『井深大語録』井深大研究会(050920)
 経営学部3年生の娘が読後捨てようとしていた本を回収。ソニー創業者の井深大(いぶか まさる)さんの語録に,研究会の方がコメントをつけています。コメントは玉石混淆ですけど。

■『井深大語録』(井深大研究会編/小学館文庫/本体514円)

 私はもともと名言・格言集などを読むのが好きですが,いやあ〜,興奮しました。今回は。何か新しい物を作ろうとしてきた人の情熱というかプライドみたいなものに触れて感動しました。ちょっと引用。

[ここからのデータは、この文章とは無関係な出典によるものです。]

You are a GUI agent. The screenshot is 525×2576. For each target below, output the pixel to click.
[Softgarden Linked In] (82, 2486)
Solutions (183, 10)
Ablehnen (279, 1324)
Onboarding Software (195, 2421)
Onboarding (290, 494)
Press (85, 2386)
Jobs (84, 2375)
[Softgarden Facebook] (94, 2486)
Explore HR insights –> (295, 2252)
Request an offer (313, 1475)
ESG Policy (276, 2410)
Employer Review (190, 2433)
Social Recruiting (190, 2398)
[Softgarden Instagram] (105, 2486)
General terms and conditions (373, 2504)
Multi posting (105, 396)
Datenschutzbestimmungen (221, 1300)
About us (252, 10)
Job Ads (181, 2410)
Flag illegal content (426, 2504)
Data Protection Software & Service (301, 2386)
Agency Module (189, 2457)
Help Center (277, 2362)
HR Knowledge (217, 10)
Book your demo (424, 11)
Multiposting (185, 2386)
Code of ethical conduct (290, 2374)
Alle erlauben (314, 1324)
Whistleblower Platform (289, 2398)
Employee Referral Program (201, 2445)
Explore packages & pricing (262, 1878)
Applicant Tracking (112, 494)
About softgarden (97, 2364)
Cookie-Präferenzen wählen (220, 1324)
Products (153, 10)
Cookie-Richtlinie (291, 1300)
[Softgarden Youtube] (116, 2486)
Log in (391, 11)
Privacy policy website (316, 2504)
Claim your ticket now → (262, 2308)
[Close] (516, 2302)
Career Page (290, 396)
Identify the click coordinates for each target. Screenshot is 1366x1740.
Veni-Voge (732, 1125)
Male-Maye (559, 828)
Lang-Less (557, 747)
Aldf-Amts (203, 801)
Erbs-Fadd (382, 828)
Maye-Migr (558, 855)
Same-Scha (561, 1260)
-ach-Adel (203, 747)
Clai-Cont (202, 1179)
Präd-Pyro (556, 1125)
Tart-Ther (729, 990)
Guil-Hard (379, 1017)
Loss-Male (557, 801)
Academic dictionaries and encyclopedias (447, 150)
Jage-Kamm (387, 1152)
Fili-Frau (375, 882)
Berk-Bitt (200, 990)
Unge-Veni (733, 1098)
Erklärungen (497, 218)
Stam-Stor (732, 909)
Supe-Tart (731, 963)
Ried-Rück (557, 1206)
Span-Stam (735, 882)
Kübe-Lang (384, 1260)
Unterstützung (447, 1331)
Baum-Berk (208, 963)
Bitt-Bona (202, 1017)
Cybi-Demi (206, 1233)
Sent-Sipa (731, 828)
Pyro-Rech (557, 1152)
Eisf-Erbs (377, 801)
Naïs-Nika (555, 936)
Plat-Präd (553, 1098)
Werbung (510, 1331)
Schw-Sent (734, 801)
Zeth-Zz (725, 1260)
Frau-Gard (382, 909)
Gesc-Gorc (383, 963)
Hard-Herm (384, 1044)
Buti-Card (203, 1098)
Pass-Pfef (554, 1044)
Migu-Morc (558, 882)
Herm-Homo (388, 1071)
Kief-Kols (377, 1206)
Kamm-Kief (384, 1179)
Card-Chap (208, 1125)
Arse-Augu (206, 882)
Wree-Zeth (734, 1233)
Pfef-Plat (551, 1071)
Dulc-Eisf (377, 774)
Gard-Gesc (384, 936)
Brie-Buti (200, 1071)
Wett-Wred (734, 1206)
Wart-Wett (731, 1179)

「人真似をしない,新しいことを手がけよう。それは大変なことだが,一つを乗り越えると新しい境地が必ず開かれるから」(32ページ)

「トライアンドエラーを繰り返すことが,〈経験〉と〈蓄積〉になる。独自のノウハウはそうやってできていく」(41ページ)

「技術者の技能を最高に発揮できる実質的な活動に重点を置いた自由闊達な会社を目指す」(149ページ)

 もっともっと引きたい言葉はありますが,この辺にしておきます。こんな「面白がり」のトップがいたら社員は勉強するわと思ったことでした。「他社の同様の製品のマネをしろ」とか,新しい提案をすると「それは市場性がないから他社もやらないのだ」とか,ちっとも「面白がり」じゃなく,当然,商品を見る「自分の目」がない人たちと過ごす時間はツマラナイ。新商品の開発工程で学ぶことは,当然ですが,成功するにしろ失敗するにしろ,ルーチンワークを繰り返すより遙かに多い。新商品の成功は,そうした経験が集積して「爆発」した結果なのだと私は思います。そうなるまでに辛抱して勉強を持続できるか,が「開発屋」の根性の見せ所である一方,それをサポートすることが会社としては大切です。井深さんは,そういうところがよ〜くわかった方だったんですね。